Une idée cependant débattue par François-Xavier Chauchat, Economiste chez Dorval AM, qui la juge inexacte. « Certaines phases d’accélération de la hausse des taux s’accompagnent parfois d’une sous-performance des bourses et devises émergentes, mais nous doutons qu’une relation de cause à effet puisse être mise en évidence. Corrélation n’est pas causation ! » affirme-t-il. Pour l’exemple, il remarque ainsi que c’est l’élection de Donald Trump fin 2016 qui avait simultanément fait monter les taux longs américains par anticipation d’une relance budgétaire, et fait baisser les marchés émergents par crainte d’une offensive protectionniste.
« A 3%, le 10 ans américain est encore loin de son niveau de 2007 (5%) » relativise Olivier de Berranger de La Financière de l’Echiquier qui estime qu’une hausse des taux augmente implicitement la prime de risque actions (PRA), c’est-à-dire le rendement supplémentaire que les investisseurs en actions exigent à l’achat en plus du taux sans risque.
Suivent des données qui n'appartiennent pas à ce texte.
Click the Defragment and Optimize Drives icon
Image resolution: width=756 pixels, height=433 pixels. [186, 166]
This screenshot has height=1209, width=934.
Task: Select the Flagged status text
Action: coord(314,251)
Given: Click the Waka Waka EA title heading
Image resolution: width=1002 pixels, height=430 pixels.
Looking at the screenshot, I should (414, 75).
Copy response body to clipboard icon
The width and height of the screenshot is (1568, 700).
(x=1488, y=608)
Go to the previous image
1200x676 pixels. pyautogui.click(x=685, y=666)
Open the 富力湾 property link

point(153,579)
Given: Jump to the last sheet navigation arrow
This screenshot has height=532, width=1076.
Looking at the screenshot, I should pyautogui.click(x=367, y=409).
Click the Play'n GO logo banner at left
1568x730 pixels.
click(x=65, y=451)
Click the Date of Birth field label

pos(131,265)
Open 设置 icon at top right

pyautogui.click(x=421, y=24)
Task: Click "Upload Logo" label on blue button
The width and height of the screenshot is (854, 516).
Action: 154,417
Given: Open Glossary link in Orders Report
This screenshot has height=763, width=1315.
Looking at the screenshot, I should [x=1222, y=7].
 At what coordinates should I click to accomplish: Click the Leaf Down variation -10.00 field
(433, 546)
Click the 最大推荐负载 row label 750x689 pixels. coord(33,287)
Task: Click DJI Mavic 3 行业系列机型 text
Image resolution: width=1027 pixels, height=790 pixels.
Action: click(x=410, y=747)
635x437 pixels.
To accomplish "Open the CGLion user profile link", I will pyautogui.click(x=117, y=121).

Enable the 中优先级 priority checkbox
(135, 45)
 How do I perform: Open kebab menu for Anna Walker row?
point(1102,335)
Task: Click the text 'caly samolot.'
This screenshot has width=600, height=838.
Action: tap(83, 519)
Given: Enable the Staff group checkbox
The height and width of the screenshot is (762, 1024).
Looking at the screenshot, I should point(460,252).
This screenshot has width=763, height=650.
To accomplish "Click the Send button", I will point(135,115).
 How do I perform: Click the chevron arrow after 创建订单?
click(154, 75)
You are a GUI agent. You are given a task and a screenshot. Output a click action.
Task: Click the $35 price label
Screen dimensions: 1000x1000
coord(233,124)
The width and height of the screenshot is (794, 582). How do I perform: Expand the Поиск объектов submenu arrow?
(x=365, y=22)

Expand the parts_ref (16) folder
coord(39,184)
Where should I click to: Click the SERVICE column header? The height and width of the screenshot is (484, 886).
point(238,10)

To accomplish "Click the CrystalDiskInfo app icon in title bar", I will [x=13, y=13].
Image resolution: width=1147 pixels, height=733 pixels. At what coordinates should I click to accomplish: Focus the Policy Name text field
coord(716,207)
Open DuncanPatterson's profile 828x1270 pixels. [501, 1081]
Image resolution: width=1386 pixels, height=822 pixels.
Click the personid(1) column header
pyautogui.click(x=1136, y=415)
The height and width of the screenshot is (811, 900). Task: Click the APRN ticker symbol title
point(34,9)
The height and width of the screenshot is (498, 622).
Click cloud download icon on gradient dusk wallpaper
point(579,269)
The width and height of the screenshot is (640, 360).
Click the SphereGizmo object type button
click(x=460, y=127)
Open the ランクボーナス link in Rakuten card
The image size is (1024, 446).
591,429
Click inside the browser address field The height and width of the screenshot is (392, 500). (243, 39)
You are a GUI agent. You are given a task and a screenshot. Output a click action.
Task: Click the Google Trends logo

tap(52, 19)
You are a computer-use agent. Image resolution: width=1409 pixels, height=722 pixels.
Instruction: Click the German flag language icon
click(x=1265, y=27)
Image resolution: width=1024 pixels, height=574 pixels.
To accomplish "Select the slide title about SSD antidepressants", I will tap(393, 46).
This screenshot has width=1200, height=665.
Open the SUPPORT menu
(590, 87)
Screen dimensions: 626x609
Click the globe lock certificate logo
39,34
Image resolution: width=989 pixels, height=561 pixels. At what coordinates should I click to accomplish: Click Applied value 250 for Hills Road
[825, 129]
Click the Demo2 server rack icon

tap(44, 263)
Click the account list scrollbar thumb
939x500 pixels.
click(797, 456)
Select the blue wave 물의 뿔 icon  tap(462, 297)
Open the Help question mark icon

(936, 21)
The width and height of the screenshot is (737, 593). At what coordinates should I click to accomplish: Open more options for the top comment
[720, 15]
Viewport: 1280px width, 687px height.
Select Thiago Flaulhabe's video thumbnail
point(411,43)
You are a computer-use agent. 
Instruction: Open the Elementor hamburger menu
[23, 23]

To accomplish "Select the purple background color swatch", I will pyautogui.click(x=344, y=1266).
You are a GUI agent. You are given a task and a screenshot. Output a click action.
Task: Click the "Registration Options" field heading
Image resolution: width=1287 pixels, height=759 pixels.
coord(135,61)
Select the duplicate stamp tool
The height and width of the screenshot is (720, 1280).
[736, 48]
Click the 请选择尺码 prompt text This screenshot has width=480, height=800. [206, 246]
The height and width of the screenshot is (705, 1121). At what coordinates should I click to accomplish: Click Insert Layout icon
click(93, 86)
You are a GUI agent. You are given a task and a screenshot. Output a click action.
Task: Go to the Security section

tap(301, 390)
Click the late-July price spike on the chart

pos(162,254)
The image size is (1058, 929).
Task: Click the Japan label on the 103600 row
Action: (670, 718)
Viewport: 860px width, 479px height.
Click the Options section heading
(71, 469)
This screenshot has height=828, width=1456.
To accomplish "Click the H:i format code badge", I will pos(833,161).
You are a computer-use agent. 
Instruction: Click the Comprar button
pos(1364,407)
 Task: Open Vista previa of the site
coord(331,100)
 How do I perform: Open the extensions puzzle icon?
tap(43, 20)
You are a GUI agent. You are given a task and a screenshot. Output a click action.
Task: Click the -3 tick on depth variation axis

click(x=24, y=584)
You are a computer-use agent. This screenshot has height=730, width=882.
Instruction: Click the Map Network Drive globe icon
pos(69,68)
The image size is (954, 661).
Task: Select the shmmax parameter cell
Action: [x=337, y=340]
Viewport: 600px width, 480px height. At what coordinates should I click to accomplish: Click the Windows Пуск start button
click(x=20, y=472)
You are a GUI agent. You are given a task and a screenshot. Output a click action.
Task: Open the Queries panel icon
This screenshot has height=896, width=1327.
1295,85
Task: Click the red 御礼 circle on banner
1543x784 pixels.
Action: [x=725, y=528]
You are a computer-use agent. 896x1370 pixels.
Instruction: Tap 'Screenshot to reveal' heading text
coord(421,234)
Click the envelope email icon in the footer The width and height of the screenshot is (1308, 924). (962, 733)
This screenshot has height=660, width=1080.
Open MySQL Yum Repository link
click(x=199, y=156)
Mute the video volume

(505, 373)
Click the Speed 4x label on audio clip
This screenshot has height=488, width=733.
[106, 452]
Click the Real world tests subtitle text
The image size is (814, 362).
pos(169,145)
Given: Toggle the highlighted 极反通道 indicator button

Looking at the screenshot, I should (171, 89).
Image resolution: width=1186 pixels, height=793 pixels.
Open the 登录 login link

« Avec des taux à 10 ans aux alentours de 3%, notre estimation de la PRA est passée en-dessous de 5% pour la première fois depuis 2011, et semble en voie de baisser encore plus pour passer en-dessous de sa fourchette plus haute qui a suivi la crise financière » commente Patrick Schöwitz, Stratégiste Multi-Asset Solutions chez JP Morgan AM. Ce dernier pense que les rendements des bons du Trésor auront besoin de gagner encore 50 points de base pour que la situation devienne plus difficile pour les actions. Ce n’est cependant pas un scénario qu’il prévoit pour 2018. « L’argument de la valorisation relative des actions par rapport aux obligations est malgré tout en train de s’affaiblir doucement » reconnaît-il cependant.
Cette hausse des taux renforce en revanche le dollar, ce qui est négatif pour les actions américaines. Par opposition, le renforcement futur du dollar soulagerait les sociétés européennes. « Et au vu du différentiel de taux d’intérêt actuel (environ 250 points de base entre le Treasury 10 ans et le Bund 10 ans), il est difficile de ne pas pencher pour une appréciation technique de la monnaie étasunienne à brève échéance » ajoute Igor de Maack, porte-parole de la gestion de la société DNCA.
Ces derniers-jours, le taux de rendement des bons du Trésor américain à 10 ans a néanmoins légèrement baissé et se stabilise désormais juste au-dessous de ce seuil psychologique des 3%.